Creative writing
Opposing views: How to write a dual narrative
Using a dual narrative opens up interesting possibilities for your fiction. Novelist Cailean Steed explains how it works, highlights outstanding examples for you to learn from, and offers exercises to get you creating your own dual narratives.
Cailean Steed
From Charles Dickens to Anthony Doerr, writers have explored the possibilities of telling a story from dual perspectives. It allows you to focus on the contrasting experiences of two characters, or can even bring your reader into the mind of a character at different points in their life. But how do you juggle the competing focuses of a dual narrative?
The first thing to consider is whether your story would benefit from a dual narrative. Do you have two key characters that you want to contrast with each other? Do you want to create a fast pace and ratchet up tension? Do you want to create an unreliable narrator?
At its heart, the purpose of a dual narrative is to set two things against each other, and highlight each by doing so.
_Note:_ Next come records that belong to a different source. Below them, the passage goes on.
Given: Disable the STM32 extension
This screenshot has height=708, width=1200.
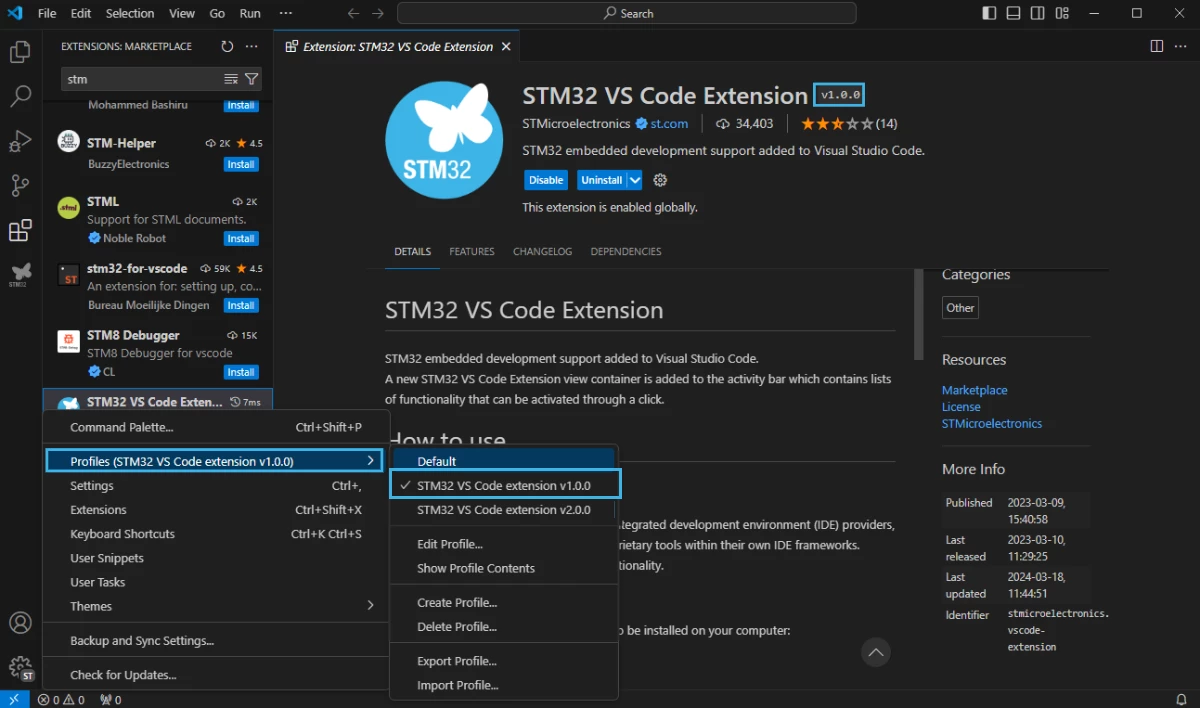Looking at the screenshot, I should (546, 180).
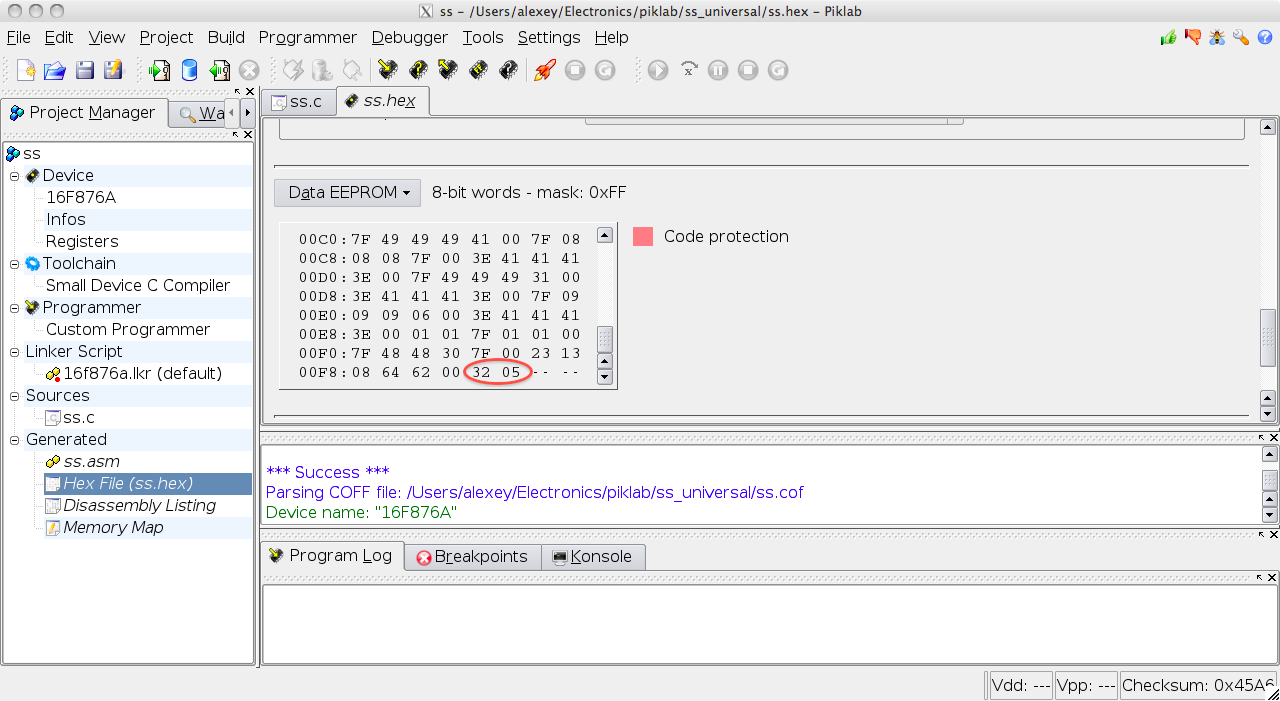This screenshot has height=701, width=1280.
Task: Click the EEPROM hex view scroll down arrow
Action: (604, 377)
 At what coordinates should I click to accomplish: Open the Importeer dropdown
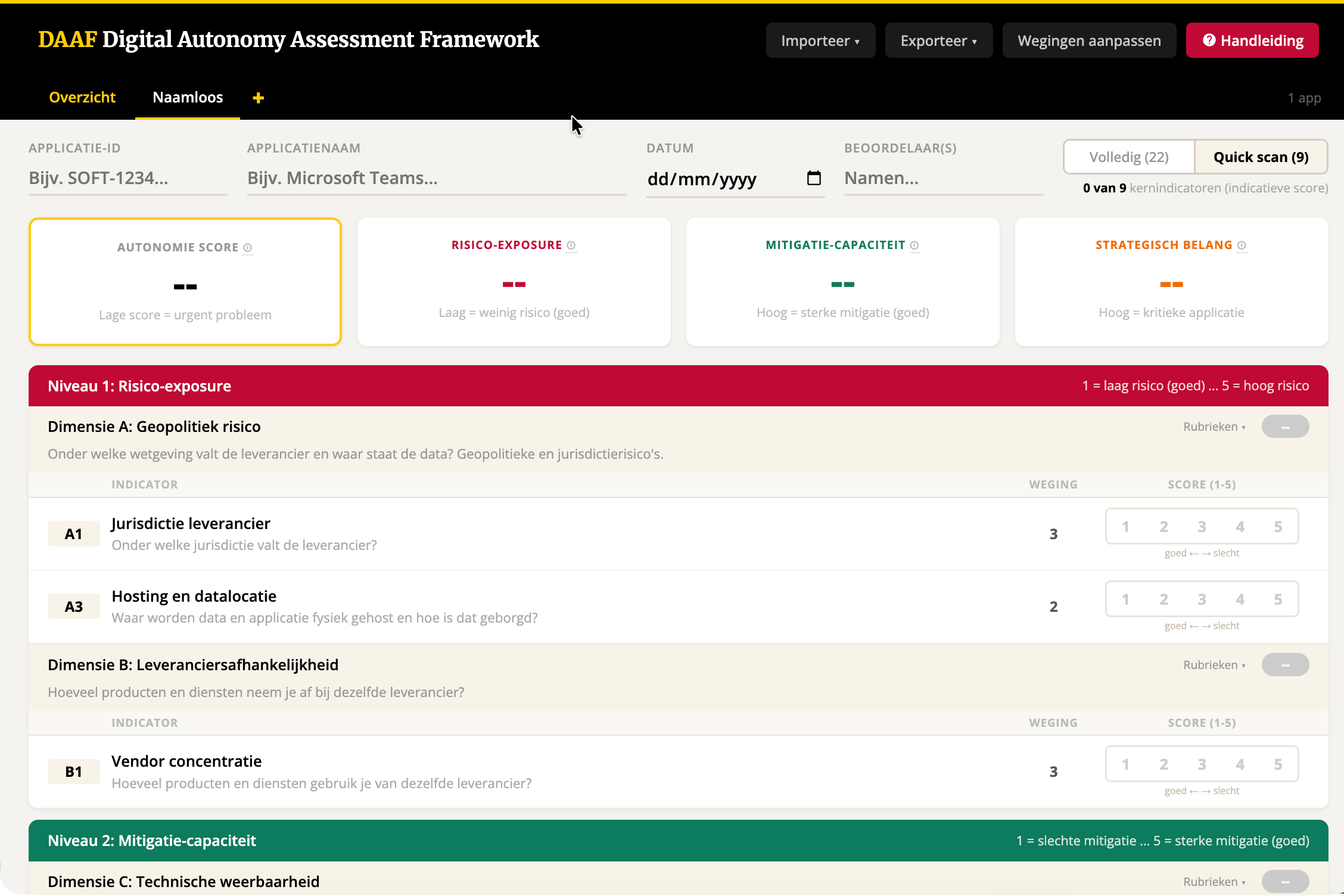[x=820, y=41]
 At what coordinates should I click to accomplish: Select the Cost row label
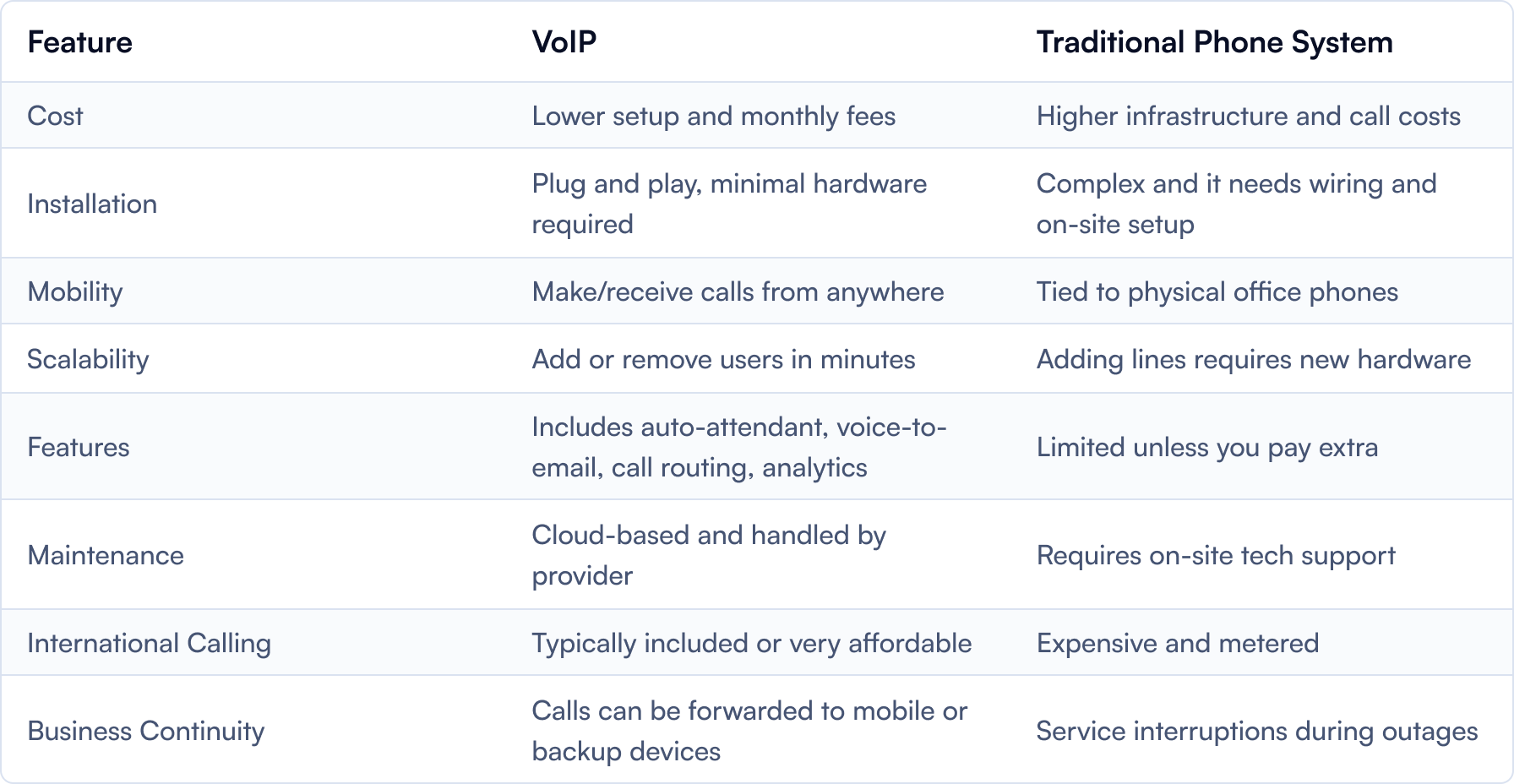55,116
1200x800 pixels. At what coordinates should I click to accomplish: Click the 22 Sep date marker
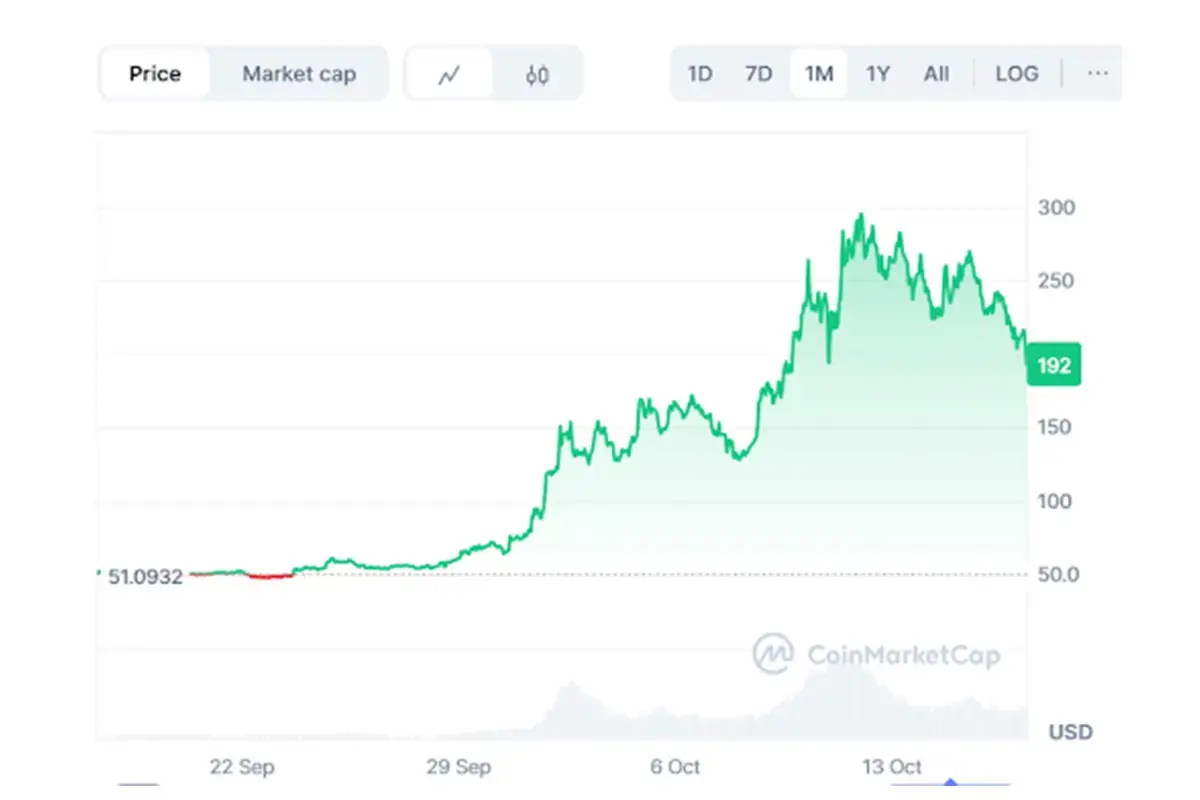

If one of your narratives shines much more brightly than the other, then you may find your readers skipping chapters.
Ideally, what you want is for both elements of the narrative to have their own charm and draw your readers in for different reasons. Perhaps one narrative answers questions posed in the other. Maybe two very different characters are set on a collision course, and the reader is desperate to see how they will come together. You might even use the structure to explore one character at two different ages, as I did in my debut novel Home.